Но теперь, глядя в серые, словно грозовые тучи, глаза Крокодила, на льняную прядь волос, выбившуюся из хвоста на затылке, на широкие плечи и большие ладони, я убеждаюсь в том, что Ленка права.
Крокодил незаметно исчезал из детского дома, где-то пропадал на несколько дней или недель, затем, возвращался вновь с полными карманами сладостей, которыми щедро делился с друзьями и приятелями.
– Ты плохо кончишь! – предрекали ему воспитатели. – Любой вор рано или поздно попадается, попадёшься и ты. По тебе тюрьма плачет.
– Я не вор, я – фальшивомонетчик! – кричал Крокодил, стуча кулаками в дверь карцера. – Прошу не путать!

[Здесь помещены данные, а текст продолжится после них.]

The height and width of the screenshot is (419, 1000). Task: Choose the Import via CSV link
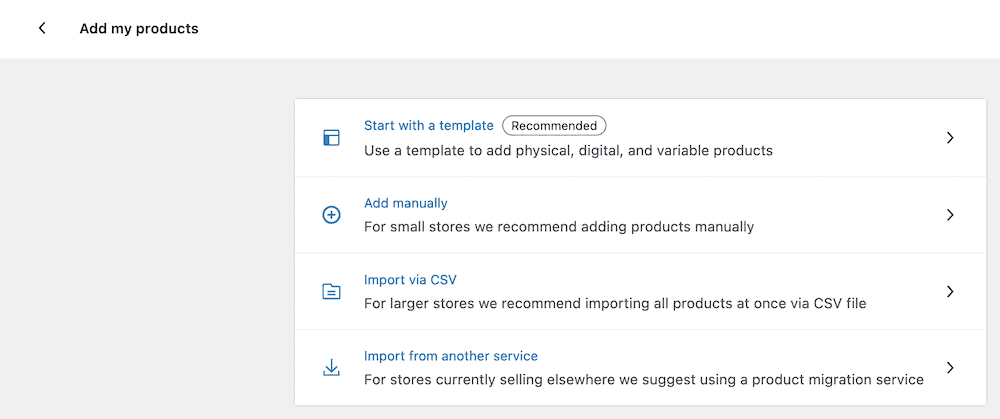[x=410, y=280]
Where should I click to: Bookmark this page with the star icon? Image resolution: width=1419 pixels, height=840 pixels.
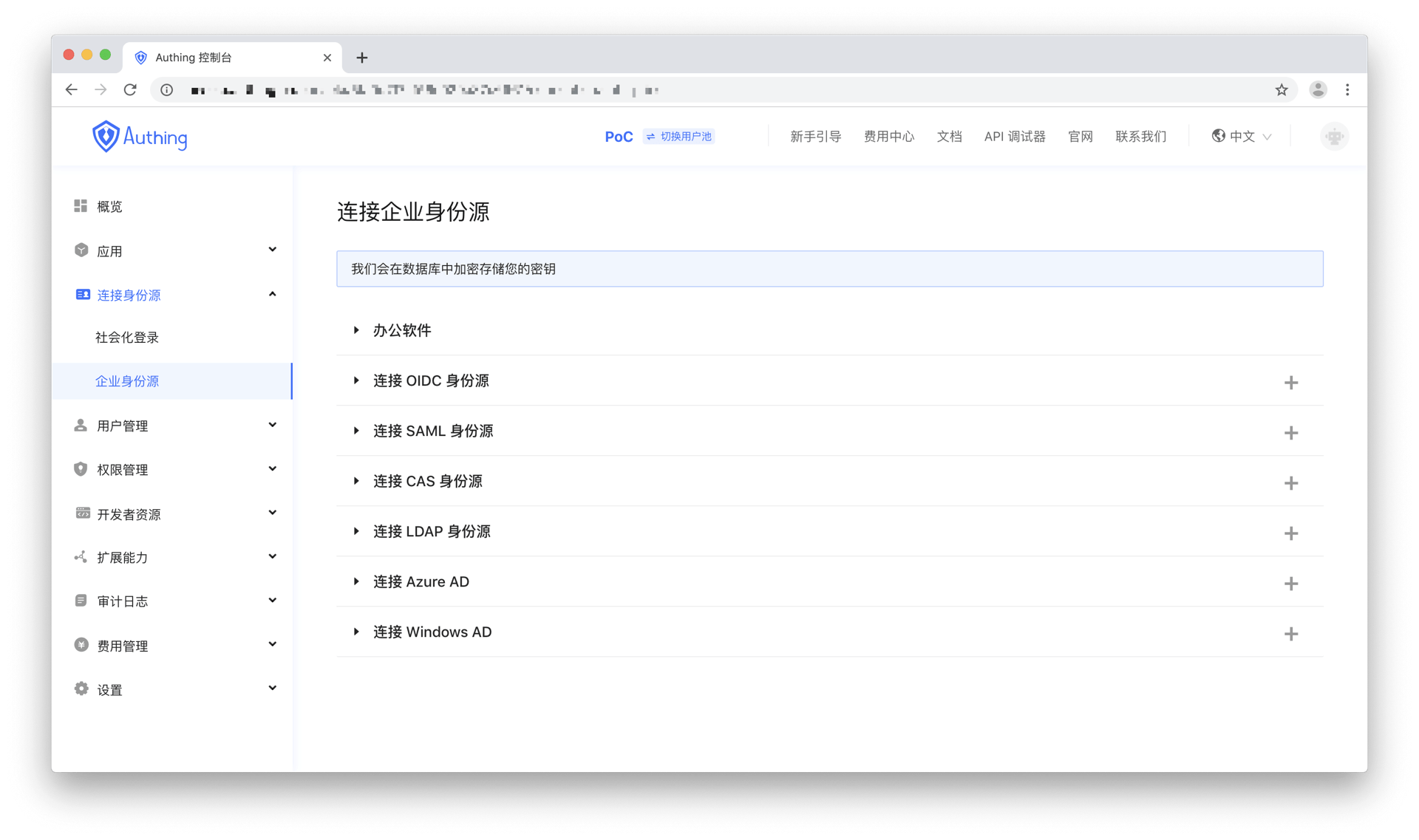[x=1282, y=90]
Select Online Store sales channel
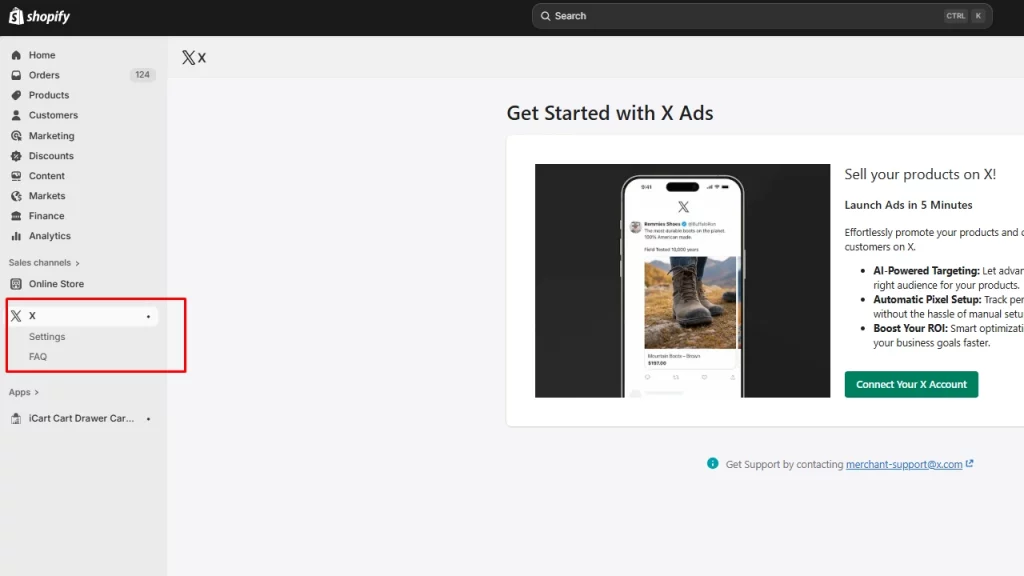The height and width of the screenshot is (576, 1024). tap(56, 284)
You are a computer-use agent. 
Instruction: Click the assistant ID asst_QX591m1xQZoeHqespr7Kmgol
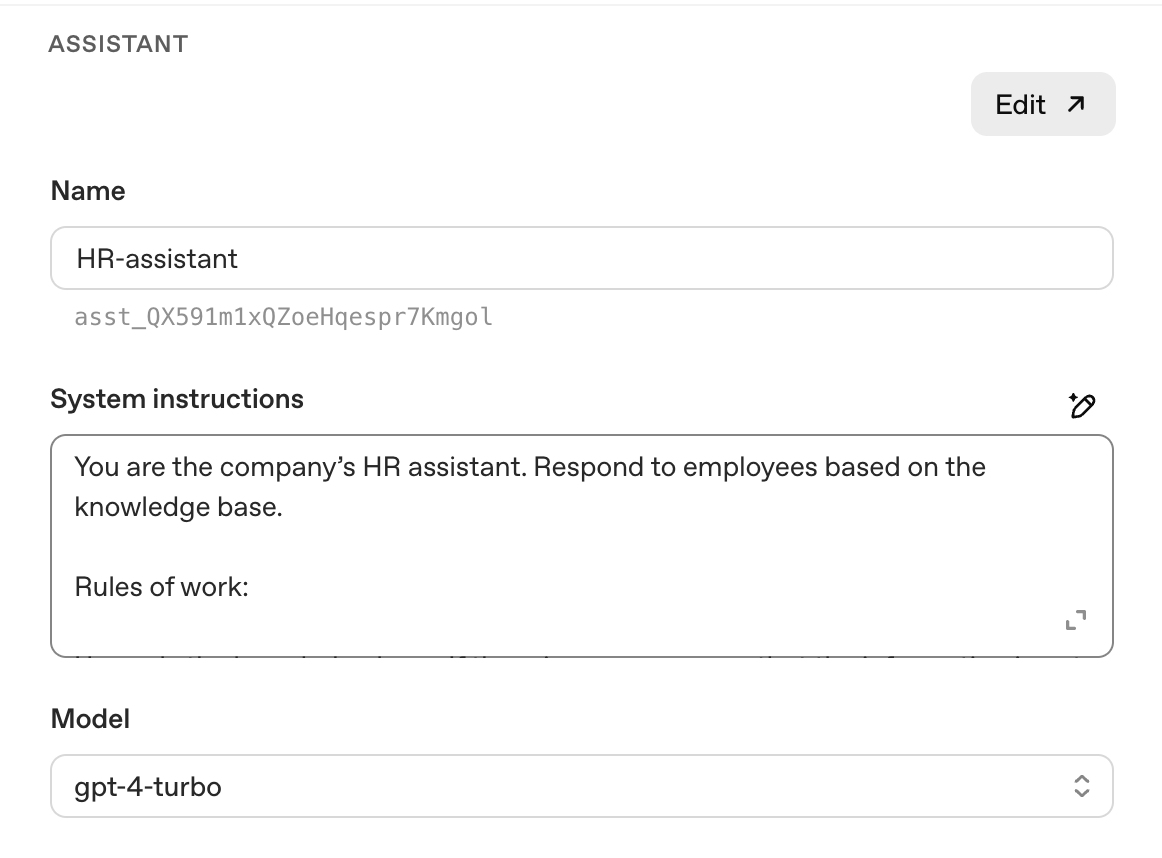click(283, 318)
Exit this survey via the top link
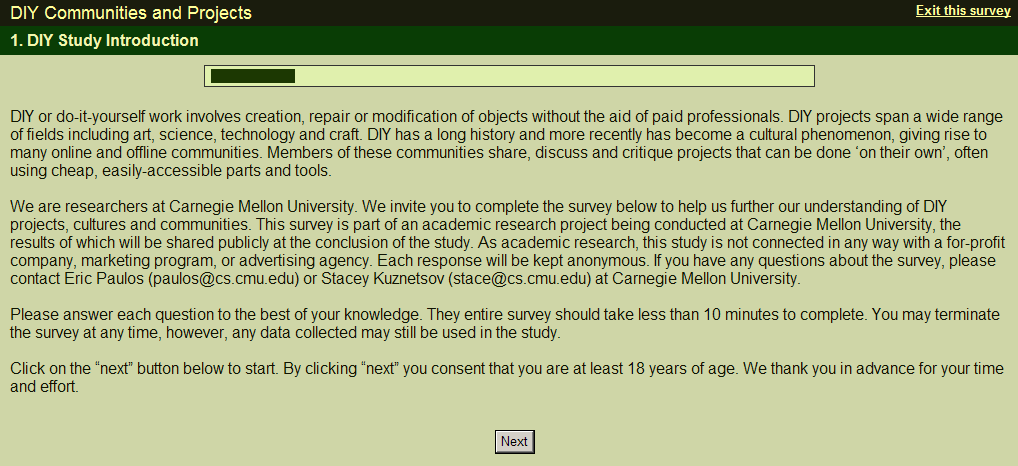The height and width of the screenshot is (466, 1018). [963, 11]
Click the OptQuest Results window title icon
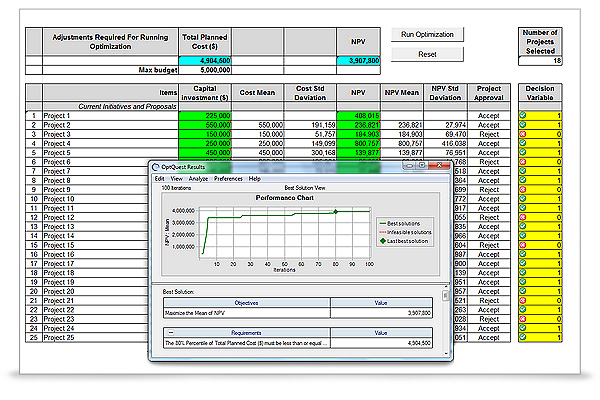The height and width of the screenshot is (400, 600). [155, 167]
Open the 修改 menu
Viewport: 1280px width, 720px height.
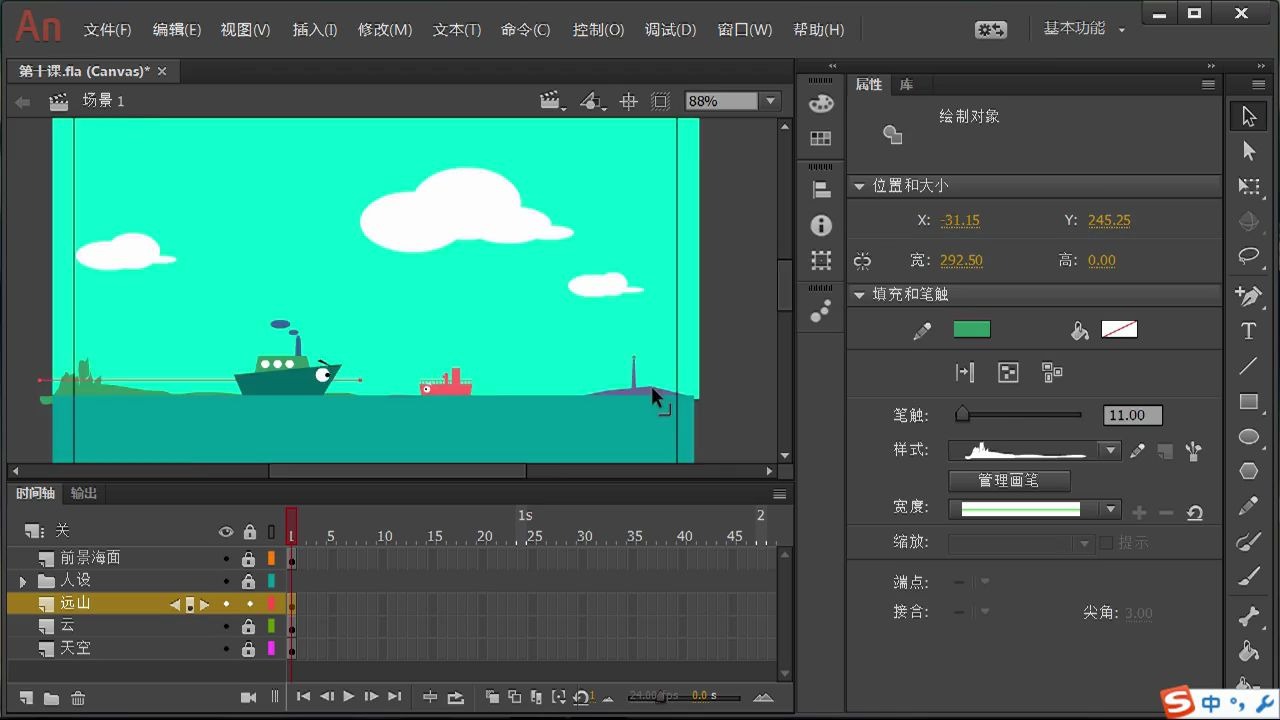(384, 29)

Этот парень мог нарисовать любую купюру и купить на неё всё, что заблагорассудится. А когда незадачливые продавцы спохватывались, Крокодил уже благополучно исчезал.
В животе что-то сладко и болезненно трепещет, в груди ноет и ужасно хочется ещё раз ощутить на своей коже прикосновение его руки. И тут же, острой иглой пронзает неприятная мысль: «А нужна ли я ему? Худая, прозрачная, ни сисек, как у Ленки, ни попы, как у Ирки. Лопоухая, хромая, от горшка два вершка. Да мне мои тринадцать никто и не даёт»
Щёки обдаёт жаром, в горле становится сухо и горько, словно я налопалась свиной печёнки.